I'm using the ggtree package from Bioconductor to plot two phylogenetic trees. It works essentially like ggplot2, and I want to modify the aesthetics of the tip labels to match classes set by an external CSV file.

I have a multiPhylo object that contains two different clusterings of the same 50 genes (we'll pretend there are only 6 for this example). When I evaluate multitree[[1]]$tip.label and multitree[[2]]$tip.label they both give me the same list in the same order, so I know that while the plots are displayed differently, the genes are still stored in the same order.

library(ggtree)
library(ape)

mat <- as.dist(matrix(data = rexp(200, rate = 10), nrow = 6, ncol = 6))
nj.tree <- nj(mat)  ### Package ape
hclust.tree <- as.phylo(hclust(mat))
multitree <- c(nj.tree, hclust.tree)

I want to plot these trees and then annotate them with external data based on which of 5 classes (A, B, C, D, and E) they are according to existing literature.

write.csv(multitree[[1]]$tip.label, "Genes.csv")

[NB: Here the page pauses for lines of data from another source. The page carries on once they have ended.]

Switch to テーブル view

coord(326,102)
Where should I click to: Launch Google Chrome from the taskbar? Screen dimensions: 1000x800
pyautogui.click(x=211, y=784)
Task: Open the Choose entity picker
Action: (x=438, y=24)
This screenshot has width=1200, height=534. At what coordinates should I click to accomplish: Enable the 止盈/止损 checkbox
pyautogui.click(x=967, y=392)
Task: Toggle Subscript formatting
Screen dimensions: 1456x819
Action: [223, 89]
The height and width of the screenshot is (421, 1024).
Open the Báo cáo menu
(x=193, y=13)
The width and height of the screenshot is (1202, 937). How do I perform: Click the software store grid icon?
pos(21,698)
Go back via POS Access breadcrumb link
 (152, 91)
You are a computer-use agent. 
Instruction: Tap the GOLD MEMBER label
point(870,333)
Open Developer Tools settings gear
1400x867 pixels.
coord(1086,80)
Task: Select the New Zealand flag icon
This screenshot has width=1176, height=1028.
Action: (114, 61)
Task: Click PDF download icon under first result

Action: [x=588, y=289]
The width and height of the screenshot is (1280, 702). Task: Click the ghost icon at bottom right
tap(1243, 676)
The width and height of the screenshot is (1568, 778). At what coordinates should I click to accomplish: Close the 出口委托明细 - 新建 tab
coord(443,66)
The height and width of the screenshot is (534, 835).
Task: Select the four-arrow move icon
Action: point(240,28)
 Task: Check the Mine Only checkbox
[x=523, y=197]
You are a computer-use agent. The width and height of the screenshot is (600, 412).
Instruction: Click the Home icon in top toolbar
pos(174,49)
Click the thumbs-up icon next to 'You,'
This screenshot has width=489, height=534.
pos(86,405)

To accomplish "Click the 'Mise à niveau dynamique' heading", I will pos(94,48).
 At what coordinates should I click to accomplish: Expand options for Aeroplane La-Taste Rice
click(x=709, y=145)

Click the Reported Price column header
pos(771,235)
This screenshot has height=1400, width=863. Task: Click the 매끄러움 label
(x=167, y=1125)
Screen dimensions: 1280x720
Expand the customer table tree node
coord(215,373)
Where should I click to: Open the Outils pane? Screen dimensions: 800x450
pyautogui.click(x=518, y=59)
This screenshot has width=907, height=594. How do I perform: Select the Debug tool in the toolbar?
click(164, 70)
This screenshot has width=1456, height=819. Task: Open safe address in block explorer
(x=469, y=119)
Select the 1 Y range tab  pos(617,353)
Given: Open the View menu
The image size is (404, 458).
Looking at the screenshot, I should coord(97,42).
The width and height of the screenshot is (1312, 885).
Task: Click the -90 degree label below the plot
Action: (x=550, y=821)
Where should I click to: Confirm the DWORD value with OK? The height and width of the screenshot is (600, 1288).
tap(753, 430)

I used this command to create a CSV file of each of the genes in the right order (not sure if that's relevant). I then manually entered the corresponding class letter in the column adjascent to each gene. It looks something like this:

Gene    Class
1       A
2       A
3       D
4       C
5       B
6       E

And so on.

I want to annotate the tip labels colors on my tree to correspond to the colors defined in my external CSV table. I know it would look something like geom_tiplab(aes(color=something something something)), but I don't know how to make it so that it reads the data inside my CSV and not the data within the multitree. Here's what my ggtree command looks like

myTree <- ggtree(multitree[[i]], aes(x, y)) + 
    ggtitle(names(multitree)[i]) + 
    geom_tiplab() +   ### What I want to annotate with color
    theme_tree2() + 
    coord_fixed(ratio = 0.5) 
print(myTree)         ###Occurs within a for loop, forces ggplot output to display
1
How do the values in the CSV file sample (Gene, Class) correspond to the values in multitree[[1]]$tip.label? There's are no corresponding values to match between them.eipi10
The gene names from the CSV file are printed directly from the tip.label names. That means they have the name order and same names. Is there any other way I can externally add in info on which class each gene belongs to?Ed Doe
In your example multitree[[1]]$tip.label has values 1 through 50. There are no such values in your CSV example, so how does one figure out which tip.label corresponds to which row in the CSV file? Also, it would be helpful if you created a much smaller example, say, 5 or 6 tip labels, then created a data frame with (analogous to your CSV file) that matches tip.label with Class (which is what it seems like you're trying to do.eipi10
Oh sorry, I used Gene1 and Gene2 etc. as generic examples for the CSV file. In the actual thing, if you created it using the random distance matrix, they would just be called 1, 2, 3, etc. I'll edit it.Ed Doe

1 Answers

1
votes

Create a color vector for the class names from your table.

g <- read.csv("Genes.csv")
cols <- rainbow(nlevels(g$Class))

# Function to identify class color for a certain gene 
findCol <- function(x){
    col <- switch(as.character(x), A=cols[1], B=cols[2], C=cols[3], D=cols[4], E=cols[5])
    return(col)
}
col.vect <- sapply(g$Class, findCol)

Use this vector in your geom_tiplab() function.